3. Exigences cognitives : L'AGI doit inclure des tâches cognitives et métacognitives, sans nécessiter d'incarnation physique.
4. Potentiel des tâches : La capacité à entreprendre des tâches de niveau AGI est suffisante, même si le système n'est pas actuellement déployable. Exiger un déploiement introduit des défis non techniques, y compris des implications éthiques et juridiques.
5. Validité écologique : Les métriques d'AGI doivent mettre l'accent sur des tâches du monde réel ayant de la valeur pour la société.
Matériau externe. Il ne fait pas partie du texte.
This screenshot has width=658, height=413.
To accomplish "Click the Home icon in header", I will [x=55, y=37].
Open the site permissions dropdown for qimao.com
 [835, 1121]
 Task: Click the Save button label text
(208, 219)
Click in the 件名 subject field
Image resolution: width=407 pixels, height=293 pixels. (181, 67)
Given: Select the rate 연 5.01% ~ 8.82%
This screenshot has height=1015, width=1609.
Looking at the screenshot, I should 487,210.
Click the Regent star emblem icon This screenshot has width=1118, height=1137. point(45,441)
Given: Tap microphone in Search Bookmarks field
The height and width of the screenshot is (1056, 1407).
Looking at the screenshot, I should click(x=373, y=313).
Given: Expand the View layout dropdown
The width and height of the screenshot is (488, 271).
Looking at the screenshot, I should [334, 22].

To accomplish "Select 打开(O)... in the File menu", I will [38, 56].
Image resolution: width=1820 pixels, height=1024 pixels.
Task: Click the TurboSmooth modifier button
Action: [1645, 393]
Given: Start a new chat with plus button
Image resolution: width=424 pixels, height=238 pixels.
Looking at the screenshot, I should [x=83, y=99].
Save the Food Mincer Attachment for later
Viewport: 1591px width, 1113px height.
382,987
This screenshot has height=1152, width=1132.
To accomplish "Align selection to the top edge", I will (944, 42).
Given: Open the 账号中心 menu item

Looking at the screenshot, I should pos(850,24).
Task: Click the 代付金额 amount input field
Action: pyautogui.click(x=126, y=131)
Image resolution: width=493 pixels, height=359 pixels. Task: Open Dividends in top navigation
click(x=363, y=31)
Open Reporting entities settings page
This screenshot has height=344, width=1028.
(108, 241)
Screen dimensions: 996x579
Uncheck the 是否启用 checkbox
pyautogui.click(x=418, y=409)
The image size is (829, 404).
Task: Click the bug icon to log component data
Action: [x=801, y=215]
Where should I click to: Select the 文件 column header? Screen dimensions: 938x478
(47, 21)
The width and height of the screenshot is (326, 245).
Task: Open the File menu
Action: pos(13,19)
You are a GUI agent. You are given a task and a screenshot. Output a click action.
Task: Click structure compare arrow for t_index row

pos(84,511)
6. Modèle de cheminement : L'AGI n'est pas un point d'arrivée unique ; elle représente plutôt un continuum avec divers niveaux d'intelligence.
Le Spectre de l'Intelligence
DeepMind a créé une matrice évaluant la "performance" et la "généralité" sur cinq niveaux, allant de l'absence d'IA à une AGI surhumaine. La performance reflète la manière dont les capacités d'une IA se comparent aux compétences humaines, tandis que la généralité mesure la diversité des tâches qu'une IA peut gérer efficacement.
Cette matrice distingue entre l'IA étroite et l'IA générale. Par exemple, des systèmes d'IA étroite surhumains comme AlphaZero et AlphaFold excellent dans des tâches spécifiques. Des modèles de langage avancés, tels que ChatGPT, Bard et Llama 2, sont classés dans la catégorie "Compétent" (Niveau 2) pour certaines tâches comme la rédaction d'essais, mais restent "Émergents" (Niveau 1) dans des domaines comme les mathématiques et le raisonnement.
Les chercheurs affirment que les modèles de langage avancés actuels seraient classés comme Niveau 1 d'IA Générale ('AGI Émergente') tant qu'ils ne démontrent pas de meilleures performances sur un éventail plus large de tâches.
Ils mettent également en garde que les classifications théoriques peuvent ne pas s'aligner avec la performance dans le monde réel. Par exemple, les systèmes de génération d'images à partir de texte pourraient créer des images de haute qualité par rapport aux artistes humains, mais pourraient encore manquer le statut de "virtuose" en raison d'inexactitudes occasionnelles.
DeepMind plaide pour un référentiel AGI englobant une gamme de tâches cognitives et métacognitives, y compris des compétences linguistiques, des capacités de raisonnement et de créativité. Ils reconnaissent le défi de définir chaque tâche envisageable par une intelligence suffisamment générale, proposant que le référentiel AGI soit un cadre dynamique, s'adaptant aux nouvelles tâches au fur et à mesure qu'elles émergent.
Autonomie et Évaluation des Risques
DeepMind introduit une matrice pour évaluer l'autonomie et les risques associés aux systèmes d'IA. Cela va du Niveau 0, où les humains exécutent toutes les tâches, au Niveau 5, indiquant une autonomie complète, en intégrant des niveaux où les responsabilités sont partagées entre humains et IA.
Les risques posés par les systèmes d'IA évoluent avec l'autonomie croissante. À des niveaux inférieurs, les risques peuvent inclure le délaissement de certaines compétences chez les travailleurs et des perturbations dans les industries. Des niveaux d'autonomie plus élevés soulèvent potentiellement des préoccupations sérieuses telles que la manipulation ciblée d'individus par du contenu personnalisé et une désalignement éthique chez des agents entièrement autonomes.
Bien que le cadre de DeepMind puisse avoir ses limites et ses critiques, il constitue un guide significatif pour mesurer les progrès vers le développement de systèmes d'IA qui pourraient éventuellement surpasser les capacités humaines.